You can create an open Ning network which anyone can join; you can reserve approval of those who join; or you can make it invitation only. You can have a network all by yourself if you want. (BTW, I have a network of which I’m the only member. Can anyone think of any reason other than dreadful unpopularity why I’d deliberately set that up?)

Ning hosts your network free as well. That means they run it on their computers, use their storage (up to five gigabytes), and their Internet connection (also with limits) on your behalf. They do messy things like backups and system upgrades. Currently there are over 118,000 social networks hosted by Ning, according to the company, although some, of course, are dormant or very small like mine. Impressive growth since the company was founded in late 2004.

How can they do this? Why do they do this? Easy: like many Internet services, Ning’s free service is supported by ads which Ning sells. All the ads I’ve seen are Google ads which is yet one more illustration of Google’s success in enabling others to get ad revenue without an advertising sales force. Eventually, with enough page views to offer and enough information about the viewers of these pages, Ning may decide to cut out the middleman and sell ads directly; but, meanwhile, they’re part of Google’s growth.

Also like other Internet services, Ning also has a paid version: if you want to run your own ads (and keep the money) or don’t want any ads at all, they’ll host your social network for just $19.95/month. For slight additional monthly fees you can get more storage and bandwidth and you can use your own web address instead of something.ning.com.

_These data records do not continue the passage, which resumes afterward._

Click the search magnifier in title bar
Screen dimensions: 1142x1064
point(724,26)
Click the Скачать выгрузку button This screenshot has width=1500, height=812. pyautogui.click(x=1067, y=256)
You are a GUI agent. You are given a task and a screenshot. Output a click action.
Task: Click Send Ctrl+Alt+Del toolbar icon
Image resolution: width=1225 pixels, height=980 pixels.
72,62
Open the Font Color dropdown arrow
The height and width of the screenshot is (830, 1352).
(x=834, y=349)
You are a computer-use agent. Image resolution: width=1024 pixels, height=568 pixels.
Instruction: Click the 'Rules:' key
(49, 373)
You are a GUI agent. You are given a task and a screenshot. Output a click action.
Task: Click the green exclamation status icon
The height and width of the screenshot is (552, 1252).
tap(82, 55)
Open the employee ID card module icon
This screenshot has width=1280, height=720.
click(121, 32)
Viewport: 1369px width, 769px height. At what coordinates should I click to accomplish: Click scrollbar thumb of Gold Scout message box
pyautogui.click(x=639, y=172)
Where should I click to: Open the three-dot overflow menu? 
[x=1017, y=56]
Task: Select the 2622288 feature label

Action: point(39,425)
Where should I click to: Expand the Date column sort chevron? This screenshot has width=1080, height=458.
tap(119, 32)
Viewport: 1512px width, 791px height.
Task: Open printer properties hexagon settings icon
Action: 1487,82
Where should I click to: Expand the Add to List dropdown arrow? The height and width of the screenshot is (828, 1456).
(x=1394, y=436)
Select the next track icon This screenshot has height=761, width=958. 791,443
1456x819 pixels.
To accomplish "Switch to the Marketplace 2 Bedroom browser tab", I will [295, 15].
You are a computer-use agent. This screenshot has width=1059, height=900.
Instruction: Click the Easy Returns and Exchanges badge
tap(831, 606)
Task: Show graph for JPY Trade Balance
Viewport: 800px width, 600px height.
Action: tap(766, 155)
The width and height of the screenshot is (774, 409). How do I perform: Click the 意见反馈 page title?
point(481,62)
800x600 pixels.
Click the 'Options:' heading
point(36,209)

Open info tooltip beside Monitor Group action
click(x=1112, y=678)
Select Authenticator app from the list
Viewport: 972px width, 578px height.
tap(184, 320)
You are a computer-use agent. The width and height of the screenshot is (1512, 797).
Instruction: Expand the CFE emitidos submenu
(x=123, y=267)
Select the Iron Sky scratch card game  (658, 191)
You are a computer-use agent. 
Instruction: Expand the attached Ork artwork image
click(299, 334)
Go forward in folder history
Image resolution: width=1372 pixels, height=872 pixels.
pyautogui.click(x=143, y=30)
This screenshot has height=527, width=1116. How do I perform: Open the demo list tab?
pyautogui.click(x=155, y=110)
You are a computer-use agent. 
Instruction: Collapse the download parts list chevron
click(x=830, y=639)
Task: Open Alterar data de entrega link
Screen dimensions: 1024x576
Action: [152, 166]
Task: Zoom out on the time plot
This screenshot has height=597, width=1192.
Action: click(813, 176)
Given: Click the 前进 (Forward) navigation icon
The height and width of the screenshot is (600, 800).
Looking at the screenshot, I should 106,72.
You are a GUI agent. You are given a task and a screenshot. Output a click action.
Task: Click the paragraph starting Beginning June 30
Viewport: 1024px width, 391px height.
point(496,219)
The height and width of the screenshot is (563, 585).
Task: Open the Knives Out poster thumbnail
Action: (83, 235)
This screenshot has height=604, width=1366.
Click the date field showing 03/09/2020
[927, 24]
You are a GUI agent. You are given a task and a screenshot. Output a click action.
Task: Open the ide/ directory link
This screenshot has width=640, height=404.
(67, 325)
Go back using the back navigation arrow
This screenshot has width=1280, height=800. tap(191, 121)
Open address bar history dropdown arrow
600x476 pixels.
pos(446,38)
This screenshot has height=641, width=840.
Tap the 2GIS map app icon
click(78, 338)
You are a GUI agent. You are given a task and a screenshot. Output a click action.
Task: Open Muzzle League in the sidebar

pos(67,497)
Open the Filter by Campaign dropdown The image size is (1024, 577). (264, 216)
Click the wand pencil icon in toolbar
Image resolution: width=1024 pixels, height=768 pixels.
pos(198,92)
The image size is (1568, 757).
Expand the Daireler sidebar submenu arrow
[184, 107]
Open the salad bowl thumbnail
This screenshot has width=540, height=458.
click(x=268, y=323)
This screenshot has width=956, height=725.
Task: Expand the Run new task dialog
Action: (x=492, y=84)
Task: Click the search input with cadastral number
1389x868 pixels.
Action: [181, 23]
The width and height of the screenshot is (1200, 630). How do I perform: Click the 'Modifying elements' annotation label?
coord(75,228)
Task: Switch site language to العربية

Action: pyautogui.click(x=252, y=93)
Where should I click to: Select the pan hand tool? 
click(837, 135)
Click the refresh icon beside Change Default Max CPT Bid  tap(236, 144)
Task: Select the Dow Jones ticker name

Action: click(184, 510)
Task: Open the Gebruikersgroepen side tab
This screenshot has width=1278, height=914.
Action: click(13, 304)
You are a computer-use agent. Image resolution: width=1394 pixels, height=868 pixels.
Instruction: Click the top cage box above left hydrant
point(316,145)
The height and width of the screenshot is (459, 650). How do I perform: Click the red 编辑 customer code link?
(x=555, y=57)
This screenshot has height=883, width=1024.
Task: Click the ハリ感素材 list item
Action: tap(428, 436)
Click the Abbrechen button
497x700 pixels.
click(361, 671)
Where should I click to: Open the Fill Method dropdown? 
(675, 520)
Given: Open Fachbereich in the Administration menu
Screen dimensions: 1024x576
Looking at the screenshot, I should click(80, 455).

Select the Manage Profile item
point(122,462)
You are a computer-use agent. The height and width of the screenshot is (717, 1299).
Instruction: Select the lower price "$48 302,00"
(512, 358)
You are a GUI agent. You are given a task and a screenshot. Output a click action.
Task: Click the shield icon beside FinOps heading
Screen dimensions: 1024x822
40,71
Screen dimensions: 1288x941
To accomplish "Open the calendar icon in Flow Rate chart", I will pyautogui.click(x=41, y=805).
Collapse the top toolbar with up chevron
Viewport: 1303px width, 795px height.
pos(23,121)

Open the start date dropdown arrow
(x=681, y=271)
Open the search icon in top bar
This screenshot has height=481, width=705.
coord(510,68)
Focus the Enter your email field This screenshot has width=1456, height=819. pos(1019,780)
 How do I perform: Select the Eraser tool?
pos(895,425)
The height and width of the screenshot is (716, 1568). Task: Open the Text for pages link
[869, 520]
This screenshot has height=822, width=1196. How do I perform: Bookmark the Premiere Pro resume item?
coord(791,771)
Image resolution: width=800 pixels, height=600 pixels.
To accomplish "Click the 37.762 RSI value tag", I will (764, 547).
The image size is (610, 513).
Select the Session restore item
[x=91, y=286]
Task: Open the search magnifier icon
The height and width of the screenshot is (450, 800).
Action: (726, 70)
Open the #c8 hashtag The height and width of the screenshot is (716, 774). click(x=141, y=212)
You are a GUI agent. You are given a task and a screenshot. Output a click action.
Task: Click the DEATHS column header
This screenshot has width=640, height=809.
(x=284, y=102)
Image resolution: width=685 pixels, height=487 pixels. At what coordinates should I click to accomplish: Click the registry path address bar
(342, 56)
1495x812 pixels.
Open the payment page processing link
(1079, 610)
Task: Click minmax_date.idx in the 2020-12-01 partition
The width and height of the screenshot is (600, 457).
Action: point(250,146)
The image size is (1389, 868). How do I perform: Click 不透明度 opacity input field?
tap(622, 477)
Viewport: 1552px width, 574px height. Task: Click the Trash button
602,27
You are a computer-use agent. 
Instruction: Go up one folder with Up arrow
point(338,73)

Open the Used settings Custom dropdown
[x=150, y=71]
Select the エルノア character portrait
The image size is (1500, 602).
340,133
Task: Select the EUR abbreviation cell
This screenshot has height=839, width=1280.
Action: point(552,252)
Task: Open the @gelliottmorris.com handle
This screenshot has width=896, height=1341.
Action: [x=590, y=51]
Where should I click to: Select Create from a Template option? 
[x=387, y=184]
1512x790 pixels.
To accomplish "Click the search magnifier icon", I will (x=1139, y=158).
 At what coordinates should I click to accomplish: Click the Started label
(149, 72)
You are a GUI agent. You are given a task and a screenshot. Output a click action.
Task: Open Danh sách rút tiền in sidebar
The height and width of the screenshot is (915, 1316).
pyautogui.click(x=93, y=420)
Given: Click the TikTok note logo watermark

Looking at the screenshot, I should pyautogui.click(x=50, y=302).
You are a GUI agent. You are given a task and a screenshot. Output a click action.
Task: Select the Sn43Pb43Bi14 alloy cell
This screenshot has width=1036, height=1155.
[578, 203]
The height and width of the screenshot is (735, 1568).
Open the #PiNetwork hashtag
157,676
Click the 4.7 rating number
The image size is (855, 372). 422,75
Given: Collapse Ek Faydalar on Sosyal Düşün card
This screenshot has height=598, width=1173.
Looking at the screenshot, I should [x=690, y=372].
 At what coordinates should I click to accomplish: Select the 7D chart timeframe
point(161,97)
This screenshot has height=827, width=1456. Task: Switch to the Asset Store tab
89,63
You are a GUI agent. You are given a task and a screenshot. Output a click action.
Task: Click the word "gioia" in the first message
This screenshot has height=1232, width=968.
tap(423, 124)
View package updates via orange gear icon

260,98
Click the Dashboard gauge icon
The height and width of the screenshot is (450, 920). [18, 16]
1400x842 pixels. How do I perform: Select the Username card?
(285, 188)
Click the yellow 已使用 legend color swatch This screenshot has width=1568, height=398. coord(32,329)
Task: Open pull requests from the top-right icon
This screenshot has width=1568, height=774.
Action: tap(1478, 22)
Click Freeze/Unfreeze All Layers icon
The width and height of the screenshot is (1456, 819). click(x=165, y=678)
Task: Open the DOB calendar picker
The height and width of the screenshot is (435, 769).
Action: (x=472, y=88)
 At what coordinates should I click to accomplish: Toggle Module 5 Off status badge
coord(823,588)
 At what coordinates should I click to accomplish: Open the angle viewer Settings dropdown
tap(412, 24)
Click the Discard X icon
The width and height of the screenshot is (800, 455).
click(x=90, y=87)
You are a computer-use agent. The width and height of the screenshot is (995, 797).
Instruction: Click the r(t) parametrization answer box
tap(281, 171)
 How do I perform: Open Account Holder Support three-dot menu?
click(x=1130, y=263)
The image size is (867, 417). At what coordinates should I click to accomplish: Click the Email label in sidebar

If your organization doesn’t yet have an online presence or has just a minimal, non-interactive website, this is an alternative you should consider. It’ll cost you many thousands of dollars (and may be worth it depending on what you’re doing and the professional who helps you) to get a professionally designed website without Ning. Hosting is also not usually free. In theory there’s a risk that Ning could go under financially and take your website with them but that’s a very small risk; they’re both well-funded and well-founded (co-founder is Marc Andreessen, co-author of the Mosaic browser and founder of a few successful companies since).